Professor Bob Reynolds was stripped of tenure and terminated last week for what some in the Faculty Lounge have referred to as “heresy”: he wrote an entire case without one mention of the weather. His 11-page case regarding the financing of a new pharmaceutical opened with the CFO of the company in a board meeting, discussing forecasted sales for the product. Faculty colleagues were aghast. “How will students know whether this decision was made on a cold and rainy night or a warm sunny afternoon; how will they know whether the CFO made his forecasts watching the sun rise over Philadelphia or watching a storm blow in to Boston? Students will be confused,” said a spokesman for the HBS Finance Department.
Since the discovery of Reynolds’ omission yesterday, Dean Light has ordered HBS Publishing (HBSP) to destroy all copies of the case. As she loaded cases into the HBSP incinerator, longtime employee Veronica Louisiana said, “This reminds me of what we had to do with hundreds of copies of ‘Entrepreneurial Innovation at Enron’ cases in 2001.”

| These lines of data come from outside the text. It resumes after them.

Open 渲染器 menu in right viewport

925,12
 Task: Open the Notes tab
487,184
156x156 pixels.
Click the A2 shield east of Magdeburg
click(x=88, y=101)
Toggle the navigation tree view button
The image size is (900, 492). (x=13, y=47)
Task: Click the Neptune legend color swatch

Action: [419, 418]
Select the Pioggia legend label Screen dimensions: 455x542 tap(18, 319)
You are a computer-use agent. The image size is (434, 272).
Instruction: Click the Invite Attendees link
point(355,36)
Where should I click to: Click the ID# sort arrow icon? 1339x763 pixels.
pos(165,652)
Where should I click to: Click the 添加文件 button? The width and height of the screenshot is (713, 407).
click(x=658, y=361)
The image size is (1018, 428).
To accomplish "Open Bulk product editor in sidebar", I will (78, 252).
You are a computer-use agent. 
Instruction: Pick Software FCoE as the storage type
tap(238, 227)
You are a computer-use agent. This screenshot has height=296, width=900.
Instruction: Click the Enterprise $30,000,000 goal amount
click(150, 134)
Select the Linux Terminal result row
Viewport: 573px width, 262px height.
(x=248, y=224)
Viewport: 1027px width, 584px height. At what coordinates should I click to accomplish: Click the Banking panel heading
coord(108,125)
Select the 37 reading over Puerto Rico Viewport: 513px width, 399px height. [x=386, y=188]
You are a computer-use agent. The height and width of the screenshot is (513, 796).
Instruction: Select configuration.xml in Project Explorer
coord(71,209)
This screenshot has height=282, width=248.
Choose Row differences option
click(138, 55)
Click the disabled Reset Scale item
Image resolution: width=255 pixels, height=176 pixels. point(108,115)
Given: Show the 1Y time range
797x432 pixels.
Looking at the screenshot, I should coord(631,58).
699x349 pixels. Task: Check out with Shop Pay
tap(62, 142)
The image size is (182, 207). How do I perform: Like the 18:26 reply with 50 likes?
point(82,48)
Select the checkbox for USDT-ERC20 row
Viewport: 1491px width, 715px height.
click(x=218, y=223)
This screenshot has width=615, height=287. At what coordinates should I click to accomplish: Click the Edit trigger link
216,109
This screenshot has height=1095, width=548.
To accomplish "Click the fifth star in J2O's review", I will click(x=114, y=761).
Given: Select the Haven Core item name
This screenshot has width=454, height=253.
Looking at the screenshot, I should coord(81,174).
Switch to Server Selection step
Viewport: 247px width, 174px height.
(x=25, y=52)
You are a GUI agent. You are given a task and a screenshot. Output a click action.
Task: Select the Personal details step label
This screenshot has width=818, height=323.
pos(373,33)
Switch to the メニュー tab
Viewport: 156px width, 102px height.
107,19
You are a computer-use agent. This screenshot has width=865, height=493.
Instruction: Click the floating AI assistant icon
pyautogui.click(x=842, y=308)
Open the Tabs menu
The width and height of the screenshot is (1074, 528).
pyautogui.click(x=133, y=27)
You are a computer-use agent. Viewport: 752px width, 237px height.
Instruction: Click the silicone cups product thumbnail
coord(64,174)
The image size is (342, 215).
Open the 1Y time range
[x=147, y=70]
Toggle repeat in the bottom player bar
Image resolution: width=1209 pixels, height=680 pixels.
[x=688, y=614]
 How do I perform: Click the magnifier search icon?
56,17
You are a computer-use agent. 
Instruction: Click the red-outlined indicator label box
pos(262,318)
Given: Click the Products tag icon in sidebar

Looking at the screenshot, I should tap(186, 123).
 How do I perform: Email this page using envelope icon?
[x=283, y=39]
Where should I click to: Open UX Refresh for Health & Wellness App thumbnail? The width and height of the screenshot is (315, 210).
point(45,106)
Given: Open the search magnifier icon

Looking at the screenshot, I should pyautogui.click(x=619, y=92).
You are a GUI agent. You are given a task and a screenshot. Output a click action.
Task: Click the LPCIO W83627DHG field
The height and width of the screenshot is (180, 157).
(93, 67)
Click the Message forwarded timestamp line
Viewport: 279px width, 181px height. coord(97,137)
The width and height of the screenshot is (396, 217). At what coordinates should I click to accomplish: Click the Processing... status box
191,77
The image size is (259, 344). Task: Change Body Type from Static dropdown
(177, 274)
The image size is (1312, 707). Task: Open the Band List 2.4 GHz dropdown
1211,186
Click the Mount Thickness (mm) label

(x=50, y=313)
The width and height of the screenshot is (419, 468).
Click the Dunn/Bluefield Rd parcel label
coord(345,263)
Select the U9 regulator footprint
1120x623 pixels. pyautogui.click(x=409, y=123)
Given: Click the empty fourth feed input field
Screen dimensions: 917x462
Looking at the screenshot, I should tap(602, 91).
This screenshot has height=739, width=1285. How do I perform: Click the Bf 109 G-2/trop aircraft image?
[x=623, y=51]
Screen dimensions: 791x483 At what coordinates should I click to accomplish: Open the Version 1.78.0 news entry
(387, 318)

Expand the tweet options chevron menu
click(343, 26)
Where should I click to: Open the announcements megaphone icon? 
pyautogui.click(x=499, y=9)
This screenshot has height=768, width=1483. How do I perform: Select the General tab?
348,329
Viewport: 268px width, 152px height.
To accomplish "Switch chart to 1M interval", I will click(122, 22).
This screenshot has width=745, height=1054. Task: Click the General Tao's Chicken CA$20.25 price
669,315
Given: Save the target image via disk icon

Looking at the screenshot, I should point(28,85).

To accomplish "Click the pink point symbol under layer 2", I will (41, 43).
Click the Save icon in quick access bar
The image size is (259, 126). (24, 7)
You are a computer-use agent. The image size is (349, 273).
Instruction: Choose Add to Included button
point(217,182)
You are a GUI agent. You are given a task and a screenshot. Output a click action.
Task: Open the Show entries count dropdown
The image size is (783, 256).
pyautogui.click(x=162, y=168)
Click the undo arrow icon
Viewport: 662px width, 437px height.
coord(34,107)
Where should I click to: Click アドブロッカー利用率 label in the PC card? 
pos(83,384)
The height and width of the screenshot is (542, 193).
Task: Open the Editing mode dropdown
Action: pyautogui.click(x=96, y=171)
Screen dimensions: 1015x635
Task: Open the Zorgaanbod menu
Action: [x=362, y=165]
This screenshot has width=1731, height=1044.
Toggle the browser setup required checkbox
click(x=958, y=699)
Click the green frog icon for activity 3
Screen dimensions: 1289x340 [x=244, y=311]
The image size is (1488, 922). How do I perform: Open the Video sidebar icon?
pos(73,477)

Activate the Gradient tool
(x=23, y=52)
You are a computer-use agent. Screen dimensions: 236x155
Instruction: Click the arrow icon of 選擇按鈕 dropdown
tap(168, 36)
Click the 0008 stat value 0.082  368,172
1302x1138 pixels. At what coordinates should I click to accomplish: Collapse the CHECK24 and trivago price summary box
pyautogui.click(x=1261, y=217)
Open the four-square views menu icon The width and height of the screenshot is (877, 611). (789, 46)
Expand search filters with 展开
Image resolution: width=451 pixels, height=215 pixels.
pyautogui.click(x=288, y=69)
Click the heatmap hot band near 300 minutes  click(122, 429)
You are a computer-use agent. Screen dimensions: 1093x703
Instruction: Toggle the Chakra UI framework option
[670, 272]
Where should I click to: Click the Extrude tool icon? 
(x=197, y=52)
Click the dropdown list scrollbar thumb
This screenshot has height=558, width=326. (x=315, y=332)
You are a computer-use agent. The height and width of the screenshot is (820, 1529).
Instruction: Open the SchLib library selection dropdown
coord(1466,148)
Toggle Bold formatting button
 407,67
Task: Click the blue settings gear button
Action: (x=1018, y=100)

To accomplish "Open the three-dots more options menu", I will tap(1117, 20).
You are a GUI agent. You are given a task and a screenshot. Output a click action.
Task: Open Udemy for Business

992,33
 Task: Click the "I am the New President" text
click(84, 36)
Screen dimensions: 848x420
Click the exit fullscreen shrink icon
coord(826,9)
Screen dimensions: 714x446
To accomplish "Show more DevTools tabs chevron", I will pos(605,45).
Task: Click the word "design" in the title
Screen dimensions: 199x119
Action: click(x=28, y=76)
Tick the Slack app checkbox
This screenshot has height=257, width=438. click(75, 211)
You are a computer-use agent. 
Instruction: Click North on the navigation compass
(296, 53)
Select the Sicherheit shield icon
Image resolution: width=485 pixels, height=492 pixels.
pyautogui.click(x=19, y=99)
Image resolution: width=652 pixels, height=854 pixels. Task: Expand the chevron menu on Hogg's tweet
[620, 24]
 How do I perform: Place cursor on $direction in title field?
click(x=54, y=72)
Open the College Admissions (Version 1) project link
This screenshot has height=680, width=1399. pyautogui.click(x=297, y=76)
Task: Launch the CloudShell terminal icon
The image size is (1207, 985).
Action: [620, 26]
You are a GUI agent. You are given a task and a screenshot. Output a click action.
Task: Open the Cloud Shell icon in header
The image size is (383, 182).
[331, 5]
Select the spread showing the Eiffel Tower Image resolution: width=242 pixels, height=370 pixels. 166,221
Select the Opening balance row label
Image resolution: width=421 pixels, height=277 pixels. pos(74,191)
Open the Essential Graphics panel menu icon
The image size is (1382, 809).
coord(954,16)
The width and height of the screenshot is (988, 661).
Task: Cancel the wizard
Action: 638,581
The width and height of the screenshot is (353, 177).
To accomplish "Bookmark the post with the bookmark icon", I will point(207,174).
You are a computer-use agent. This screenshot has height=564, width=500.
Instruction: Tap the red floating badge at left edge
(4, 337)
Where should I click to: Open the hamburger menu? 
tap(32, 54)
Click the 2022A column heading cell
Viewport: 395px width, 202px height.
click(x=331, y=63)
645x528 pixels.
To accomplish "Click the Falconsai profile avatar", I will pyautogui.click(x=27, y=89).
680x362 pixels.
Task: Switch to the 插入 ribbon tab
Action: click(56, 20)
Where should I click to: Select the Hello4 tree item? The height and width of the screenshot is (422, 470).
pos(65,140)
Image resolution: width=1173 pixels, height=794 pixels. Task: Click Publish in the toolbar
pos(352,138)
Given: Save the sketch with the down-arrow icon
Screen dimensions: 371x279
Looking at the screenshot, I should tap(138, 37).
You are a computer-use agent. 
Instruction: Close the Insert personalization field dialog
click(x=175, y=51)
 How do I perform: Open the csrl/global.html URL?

Reynolds’ neighbor in Morgan Hall, Professor Neil Butler, was shocked. “I never saw this coming for Bob. I mean, every morning he walks in here and greets me with a comment like, ‘Another breezy day with lots of sunshine’ or ‘Boy, did my hands get chilly on the walk across the frozen river.’ This is a guy who loves the weather.”
Reynolds could not be reached for comment, but he did issue this statement: “Packing up his desk, Bob Reynolds looked out his window into the approaching storm, and he knew his nerves would need to be as cool as the winter winds.”